The driving force behind popular British interactive patient sites HealthTalkOnline and YouthHealthTalk has died.

Dr. Ann McPherson, 65, died May 28 after a four-year struggle with pancreatic cancer. Dr. McPherson, a general practitioner at Oxford University, came up with the idea for a patient-experience site 15 years ago while fighting her own battle with breast cancer, E-Health Insider reports.

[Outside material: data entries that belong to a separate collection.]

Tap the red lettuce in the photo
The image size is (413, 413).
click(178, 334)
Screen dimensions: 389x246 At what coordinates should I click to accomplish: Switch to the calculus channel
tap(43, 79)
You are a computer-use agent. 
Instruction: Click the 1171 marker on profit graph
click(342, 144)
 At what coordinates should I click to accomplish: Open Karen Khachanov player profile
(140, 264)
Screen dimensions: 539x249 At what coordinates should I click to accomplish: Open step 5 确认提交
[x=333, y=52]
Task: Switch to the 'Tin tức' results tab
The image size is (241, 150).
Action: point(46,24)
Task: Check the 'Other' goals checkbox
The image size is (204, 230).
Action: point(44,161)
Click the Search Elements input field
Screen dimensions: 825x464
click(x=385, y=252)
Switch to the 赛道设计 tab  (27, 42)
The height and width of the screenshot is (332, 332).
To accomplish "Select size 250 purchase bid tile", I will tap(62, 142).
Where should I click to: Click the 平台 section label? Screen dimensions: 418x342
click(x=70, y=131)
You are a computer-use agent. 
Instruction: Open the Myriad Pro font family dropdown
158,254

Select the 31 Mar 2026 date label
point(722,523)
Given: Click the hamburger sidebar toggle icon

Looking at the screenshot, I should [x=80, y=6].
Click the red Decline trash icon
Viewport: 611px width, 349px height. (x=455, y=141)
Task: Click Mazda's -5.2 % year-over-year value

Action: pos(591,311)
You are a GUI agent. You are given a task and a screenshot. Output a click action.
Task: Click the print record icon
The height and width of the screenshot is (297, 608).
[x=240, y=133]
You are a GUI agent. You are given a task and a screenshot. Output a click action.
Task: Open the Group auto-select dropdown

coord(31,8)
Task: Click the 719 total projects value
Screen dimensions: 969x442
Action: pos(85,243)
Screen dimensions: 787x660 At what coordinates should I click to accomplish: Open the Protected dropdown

Dr. McPherson and Dr. Andrew Herxheimer, a former editor of the Drug and Therapeutics Bulletin, founded predecessor site DIPEx in 2001, long before the phrase “health 2.0” gained acceptance. Their organization, the DIPEx Charity, divided the site into HealthTalkOnline for adults and YouthHealthTalk for teens, children and their families in 2008. Numerous British celebrities, including actor Hugh Grant and Radiohead singer Thom Yorke, have become public supporters of the charity.

She co-authored the 1987 book, Diary of a Teenage Health Freak, which has sold more than 1 million copies worldwide, according to an obituary in The Guardian. The book spawned a TV show in the U.K. in the early 1990s, and later, the still-active Teenage Health Freak Web site.

Dr. McPherson won the BMJ’s 2011 Healthcare Communicator of the Year award in April.